Exercise ::
Please repeat each line from the one holding "The image size is (1024, 589)." through the final line of the data, exactly as it stands, with no pictures.

Collected data entries:
_____

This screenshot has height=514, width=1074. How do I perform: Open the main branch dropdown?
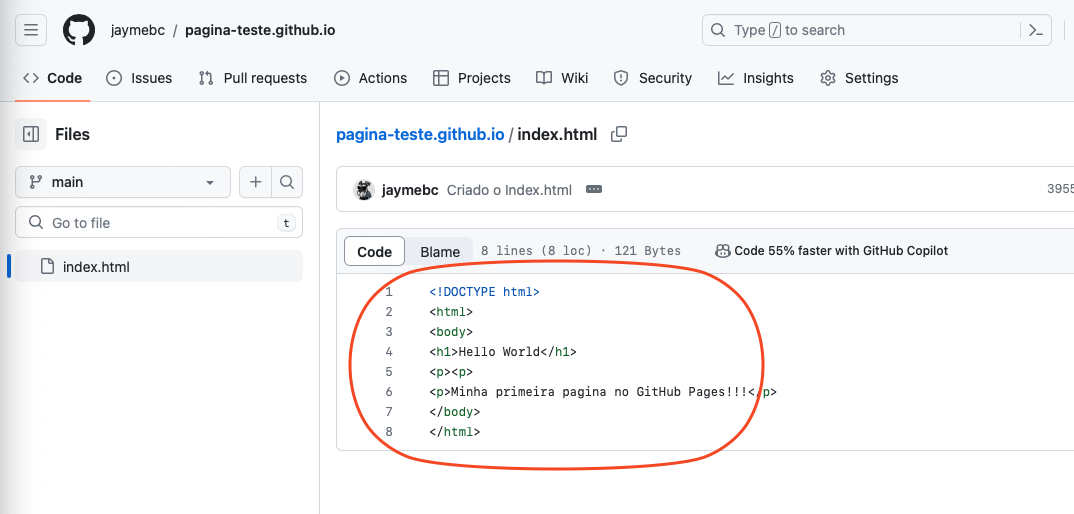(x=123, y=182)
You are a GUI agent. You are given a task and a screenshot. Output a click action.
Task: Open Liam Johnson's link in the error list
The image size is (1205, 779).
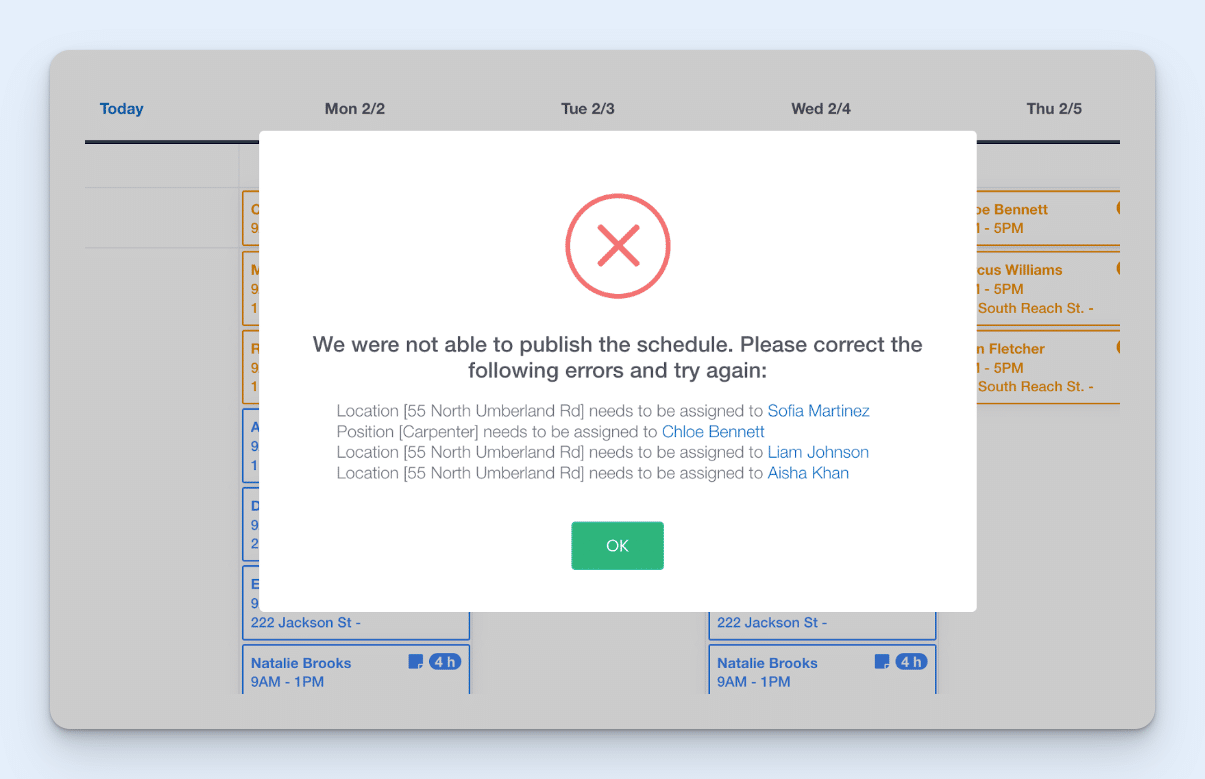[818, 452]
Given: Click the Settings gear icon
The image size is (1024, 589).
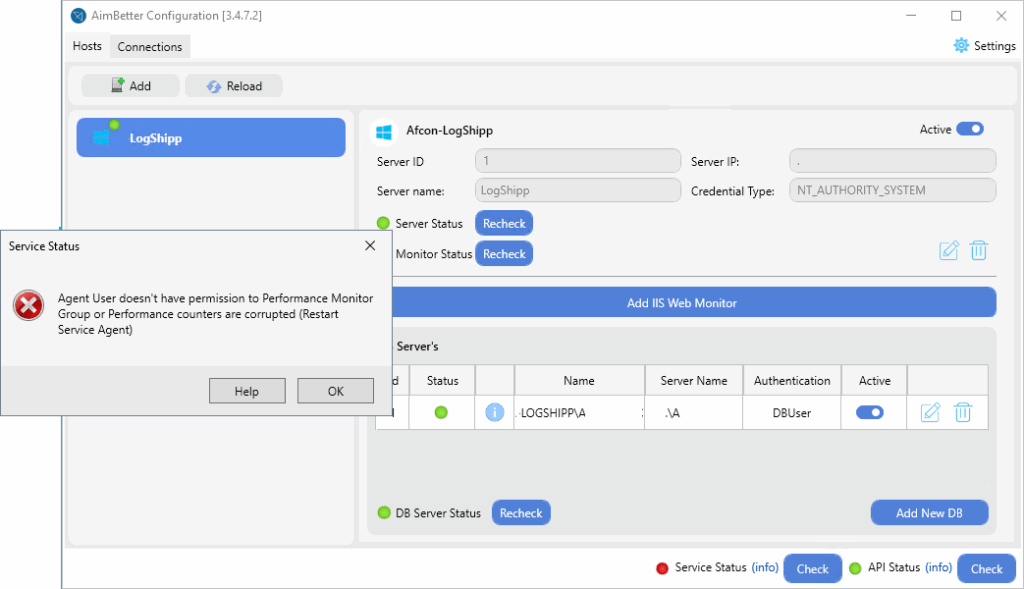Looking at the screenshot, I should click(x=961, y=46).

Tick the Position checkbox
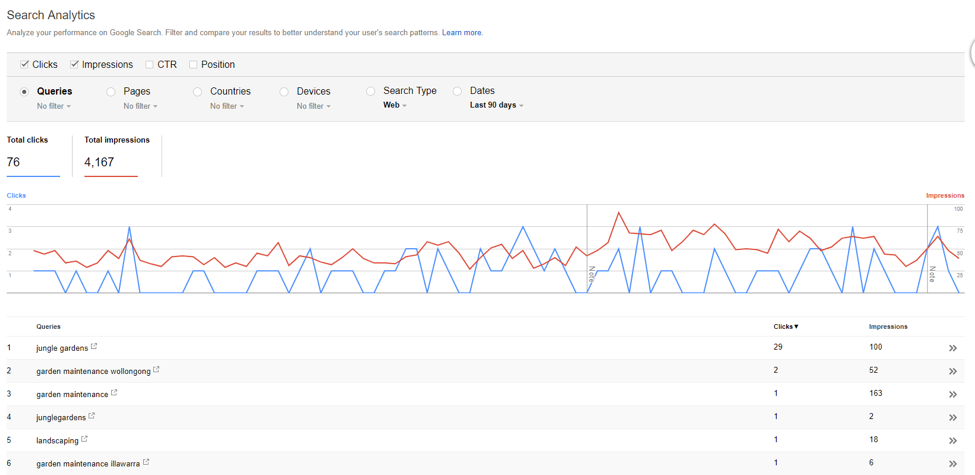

_____

Result of the task ::
The image size is (1024, 589).
Looking at the screenshot, I should click(x=961, y=46).

Tick the Position checkbox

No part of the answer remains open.